Sometimes, infants who have suffered damage to the brachial plexus nerve during delivery will suffer paralysis and weakness on the impacted side. Most of the time, infants will recover fully from brachial plexus palsy. Sometimes, however, children may have ongoing weakness on the affected side. Prompt medical treatment can help increase the odds of making a full recovery. Sometimes, infants may require surgery to restore full function.
Umbilical Cord Compression
Depending on the infant’s position, when the shoulders get stuck during delivery, it can cause compression of the umbilical cord. When flattened, the umbilical cord cannot properly transmit oxygen and blood to the baby.
In extreme cases, umbilical cord compression can cause brain damage or death in the infant. Properly monitoring an infant’s heart rate during delivery can make it easier for doctors to determine whether the infant may have a high risk of suffering umbilical cord compression during delivery. Doctors may need to react quickly if they notice any changes in the infant’s heart rate.

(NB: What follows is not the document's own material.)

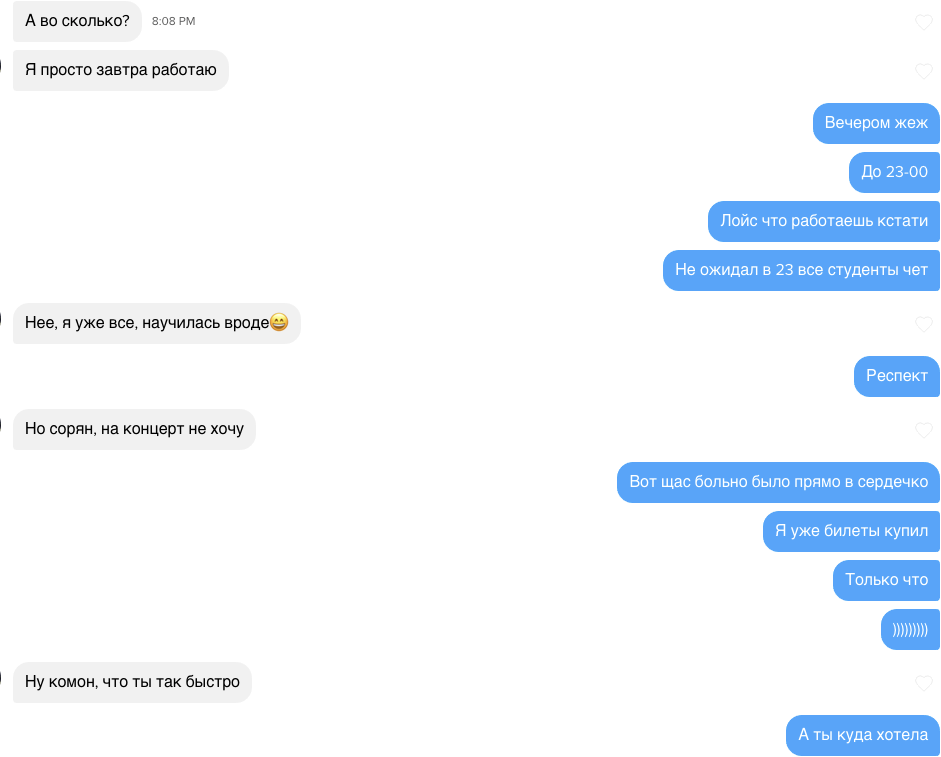Click "Вот щас больно было прямо в сердечко" bubble
The height and width of the screenshot is (757, 941).
(778, 482)
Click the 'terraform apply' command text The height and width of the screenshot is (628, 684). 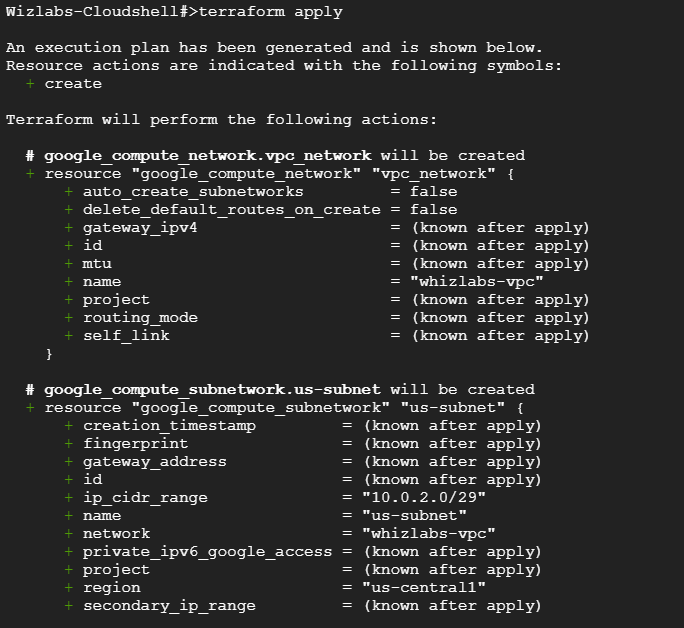pyautogui.click(x=270, y=11)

Horner syndrome occurs relatively rarely but can result from complications related to shoulder dystocia during delivery. Horner syndrome causes decreased pupil size and a drooping eyelid on one side of the face. It can also cause one pupil to dilate, or open, more slowly in dim light or may result in a sunken appearance on the affected side of the body.
Horner syndrome most often results from nerve damage caused during delivery. It does not have a known treatment. However, as the affected area heals, the symptoms of Horner syndrome may naturally clear up over time.
Can You Get Compensation for Shoulder Dystocia Complications?
Doctors may note several warning signs that shoulder dystocia may occur. Shoulder dystocia can happen during any delivery, even when the doctor and staff take the proper precautions.
However, it has a greater chance of occurring under several circumstances.
- Increased fetal size. Often, doctors can observe fetal size via ultrasound. While that measurement tool may not prove entirely accurate, it can offer doctors a better idea of the baby’s likely size and help doctors make recommendations accordingly.
- Maternal pelvis size. When a woman has a known small pelvis, which doctors may note during ultrasounds or by exam, it could increase the risk of shoulder dystocia.
- Position during delivery. A woman who ends up stuck in a position that does not allow the pelvis to widen properly may have a greater risk of delivery that ends in shoulder dystocia. Often, doctors will require women to deliver in positions that do not fit their anatomy due to greater convenience for the doctor.
If shoulder dystocia, and the associated complications, occur as a result of a doctor’s negligent actions, you may have the right to compensation for those damages.